Apparently Brooks believes deli menus are a culturally encoded apartheid practice created to prevent the ‘high school educated’ classes from violating the boundaries of the Forbidden Zone and keeping them comfortingly confined to their tribal homelands of multifamily housing and limited to the radius their public bus pass allows them. So if Brooks potentially imaginary friend smokes he must be careful not to offer her a Djarum, lest she grow dizzy and faint before he even lit it for her.
If a fancy-schmancy deli menu paralyzed Brooks friend with fear, just imagine what a Thomas Guide map might do to her and her ilk in the high school diploma and GED class.
“The educated class has built an ever more intricate net to cradle us in and ease everyone else out,” Brooks wrote last week. “It’s not really the prices that ensure 80-percent of your co-shoppers at Whole Foods are, comfortingly, also college grads; it’s the cultural codes.”
That’s a fine bit of Martian screed for an Elitist Terrestrial like Brooks, but no match for reality’s rules of gravity.
While no doubt Brooks enjoys his hammock of elitist privilege here in America, just who has been “eased out” of their chance to climb the socioeconomic rope ladder even one or two levels northward toward his penthouse level? It’s the working and middle class Americans that the policies Brooks has so vigorously championed throughout his career have targeted for elimination through unrelenting mass immigration and ‘free trade’ pacts with countries that do not and will not enforce minimum wages, workers rights and environmental protections.
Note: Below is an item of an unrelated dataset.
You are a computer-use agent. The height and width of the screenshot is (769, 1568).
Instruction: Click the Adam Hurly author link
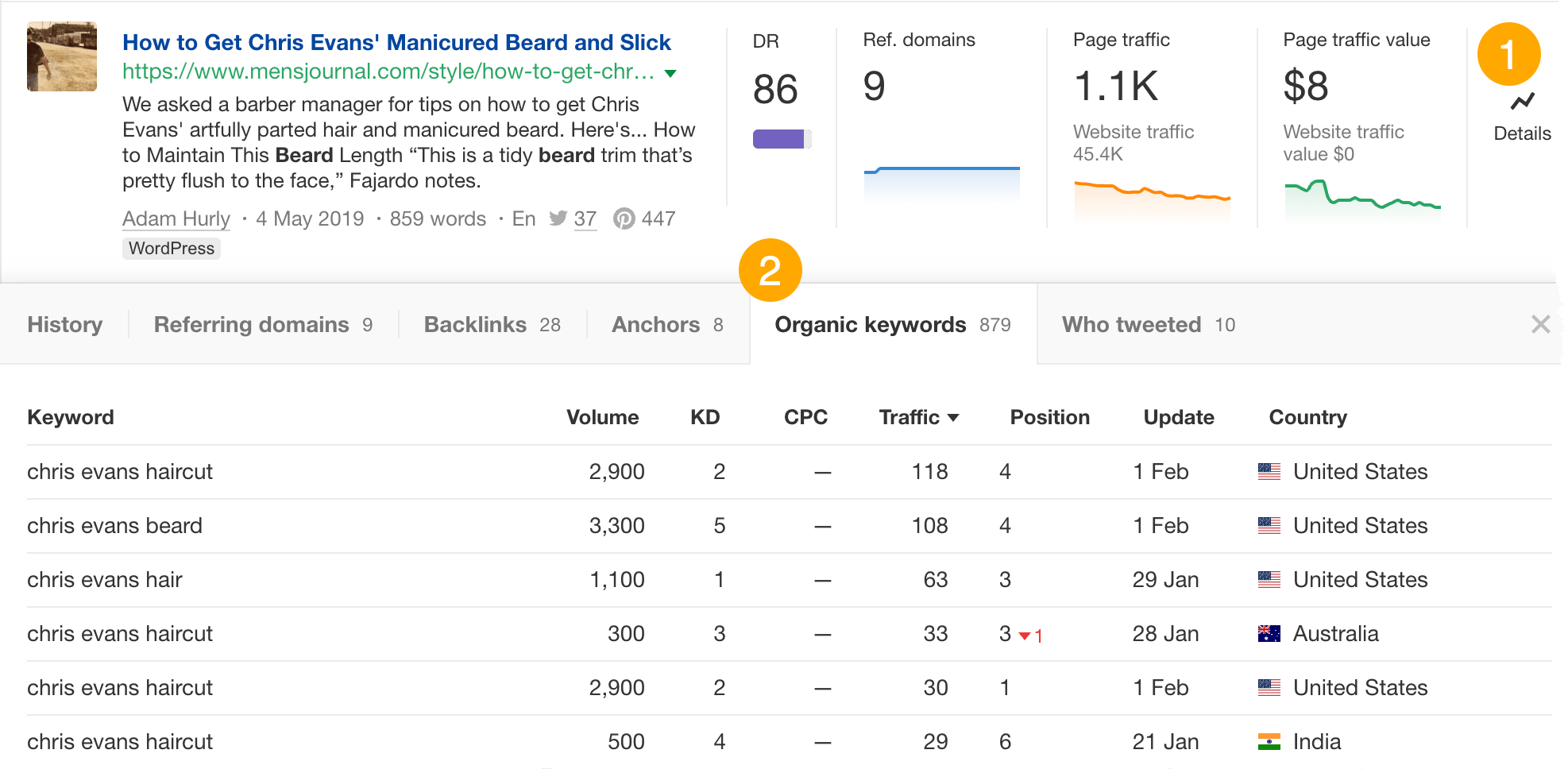click(x=176, y=218)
They are the very same class of Americans that supply the majority of the boots on the ground in all the wars that Brooks has so passionately sought to keep the United States embroiled in and those wars he is still working at plunging the nation into across the globe.
They are the class of Americans that have watched their paychecks shrink even as their taxes and fees escalate as trillions of their dollars are poured into wars abroad and funneled into support services for the newly arrived at home, only to be mocked, ridiculed and labeled as ‘racists’ and ‘xenophobes’ for their trouble.
All the while these working and middle class Americans haven’t been “eased” out of anything, but rather aggressively run out of entire industries and job sectors that once provided citizens with a shot of a better life, one that wasn’t defined by Brooks bellwether of shopping at Whole Foods or waiting in line to order complex equation and designer-topped lattes from Starschmucks.
They’ve watched their jobs vanish, their housing options shrink, their hospitals implode, their public schools collapse and their so-called social safety net fray to disintegration not as a result of some cryptic social coding but rather under the weight of a shameless betrayal at the hands of the governing elites that are of this world but simply no longer live among the ordinary population of terrestrials.
“We in the educated class have created barriers to mobility that are more devastating for being invisible,” Brooks snarked. “The rest of America can’t name them, can’t understand them. They just know they’re there.”
The rest of America can’t name them, can’t understand them, they just know they’re there.
Actually, the vast majority of Americans fully understand the treasonous crimes that the governing elites have committed against them and they can damn well name them.
Elitist Terrestrials like Brooks would do well to remember just that.